▶ **Stated task 1**:
Answer these questions from the passage below on a Brexit transition, one answer per line, marked (a), (b), (c).
(a) What maximum length for a transition did the European Parliament's April resolution insist on?
(b) Which goods does Turkey's customs deal cover?
(c) Under the Article 50 rules, what is needed to agree the deal?
▶ **Stated task 2**:
Carry on the passage below on a Brexit transition from the point where it stops.

═════ Text section ═════

The European Parliament’s resolution in April on Brexit insisted that any transition should last no longer than 3 years. The European Commission also favours a time-limited, short transition. Talks on a final EU27-UK trade deal could take several years, but an open-ended transition will not focus minds or ensure certainty sooner rather than later – and it would shift bargaining power away from the EU27 to the UK. At the same time, the EU have long been clear that no trade deal can be negotiated until the UK is a third country outside the EU and that it may take several years to negotiate – so for the EU a transition arrangement is vital to avoid a ‘cliff edge’ in March 2019.
(2) Can the UK negotiate a transition deal ‘close to’ the single market and customs union?
This is highly unlikely. In Brussels, the view is that there is neither enough time to agree a bespoke transition nor any need when the European Economic Area option is there if the UK wants to stay in the single market in the short term.
The customs union is more complicated: only EU member states can be in the full EU customs union. But negotiating a bespoke one, like Turkey’s, would take time and won’t ensure fully open borders. Turkey’s deal only covers industrial goods, so arrangements for agriculture and fisheries trade would still be needed, unless the UK wanted to ask to include those in a temporary customs union deal too. The EU27 have not so far commented on any special transition deal they might or might not offer on a customs union deal – after all, the UK has not yet asked for one.
In the longer term, the European Commission’s view has been clear for a long time: either the UK can stay in the EEA, and respect all four freedoms, or it can have a Canada-style trade deal (with major, negative impacts on UK trade flows to the EU). There is no ‘almost’ single market deal on offer.
(3) Who decides if the UK can stay in the EEA and customs union?
The only countries eligible to be in the EEA are EU member states (who must join) and EFTA member states (who can choose to join). Outside the EU, the UK would need agreement of the four EFTA states to first join them in EFTA (Iceland, Liechtenstein, Norway and Switzerland) and then agreement of all the EEA states to join the EEA as a non-EU member state (i.e. the EU 27 and the 3 EEA/EFTA countries (Switzerland being only in EFTA)).
Creating a customs union with the EU27 would be their – and the UK’s – decision alone. But there is an important technical issue here: countries joining EFTA are meant to ask to sign up to their existing 27 trade deals with 38 countries (Article 56/3 of the EFTA Treaty) – but you can’t both be in a customs union with the EU and in a set of EFTA trade deals. You have to choose which trade policies you are adopting. This will need to be resolved.
(4) Who decides the transition deal?
The transition arrangement will need to be part of the UK’s divorce or exit deal with the EU27. Then it will come under the Article 50 rules that specify a super-qualified majority to agree the deal – and a majority vote in the European Parliament. If the transition arrangements were treated as a separate deal, they would risk needing ratification across EU member states.
The European Council decision on the transition deal, within the exit deal, will have to be squared with arrangements for the UK to be temporarily in the EEA (i.e. the EFTA and EEA four will need to be brought on board). There may be concerns on the UK unbalancing the EEA (and EFTA) but equally, without an EEA transition, Norway, Switzerland, Iceland and Liechtenstein face their own potential cliff edge in terms of the future trade deals they will need to agree with the UK (separately from the EU27) when the UK leaves the single market and customs union.
(5) Is the EU27 only concerned about free movement of people for transition?

═════ Information provided ═════

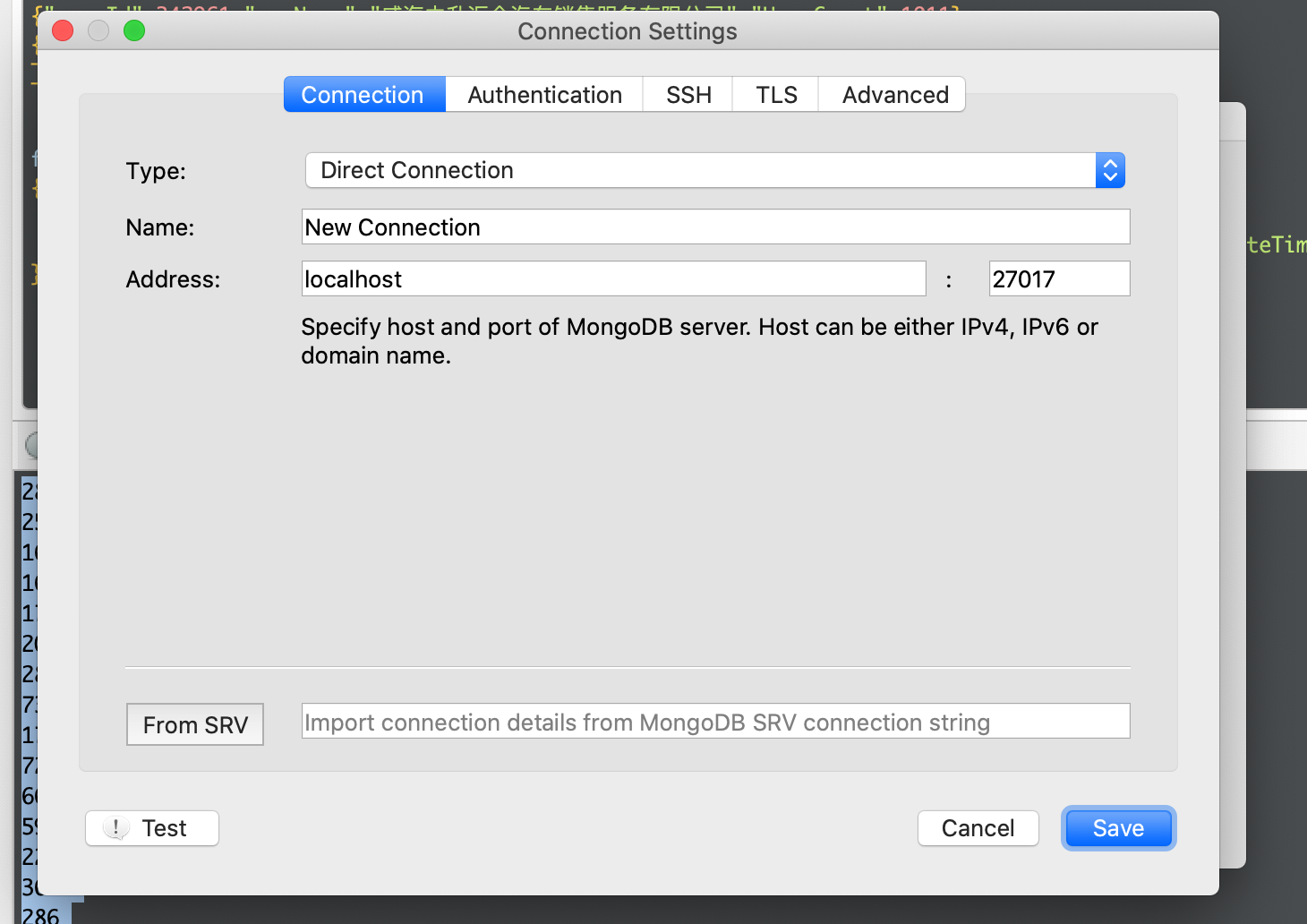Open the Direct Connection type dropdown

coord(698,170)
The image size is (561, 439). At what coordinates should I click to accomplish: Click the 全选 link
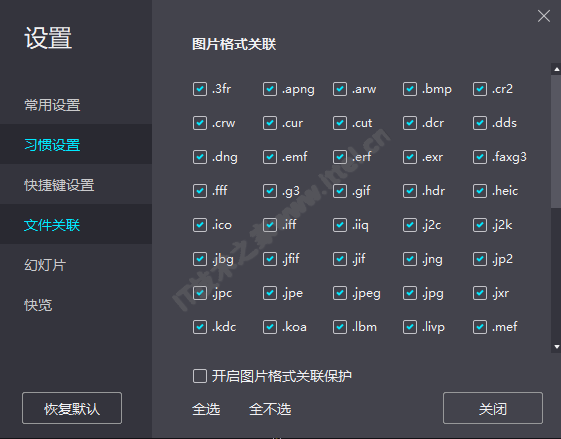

═════

▶ **Exercise response 1**:
(a) No longer than 3 years.
(b) Only industrial goods.
(c) A super-qualified majority and a majority vote in the European Parliament.

▶ **Exercise response 2**:
Not at all. There seems to be a presumption in the UK that as long as it goes along with free movement of people and a role for the European Court of Justice, that transition via the EEA (and possibly the/a customs union) is straightforward. But this will depend firstly on where other parts of the exit deal have got to – not least money. The budget contributions the UK would make as an EEA member would become, in effect, one part of the wider exit bill negotiations. UK budget contributions from within the EEA might well ease those negotiations.
But how easy an EEA transition deal will be will also depend on what both sides agree on for the goals of a future, eventual UK-EU27 trade deal, and on a transition via a customs union. The EU27 are very concerned, for example, about retaining access to UK waters for their fishing industry. Agreeing a smooth transition for the UK via the EEA may well be conditional on a broad commitment on future fisheries access. And there will be many other examples of cross-bargaining across different issues – across exit, transition and future trade deals.
(6) Will there still be a risk of a cliff edge?
Until a UK-EU27 trade deal is agreed and ratified, there will always be a risk of a ‘cliff-edge’/no-deal outcome with the UK and EU trading under WTO rules alone. But a 3-year transition should allow time to agree a basic free trade deal. It would also allow time to set up some of the organisational, regulatory and institutional infrastructure that will be necessary – customs procedures and facilities on both sides, for example.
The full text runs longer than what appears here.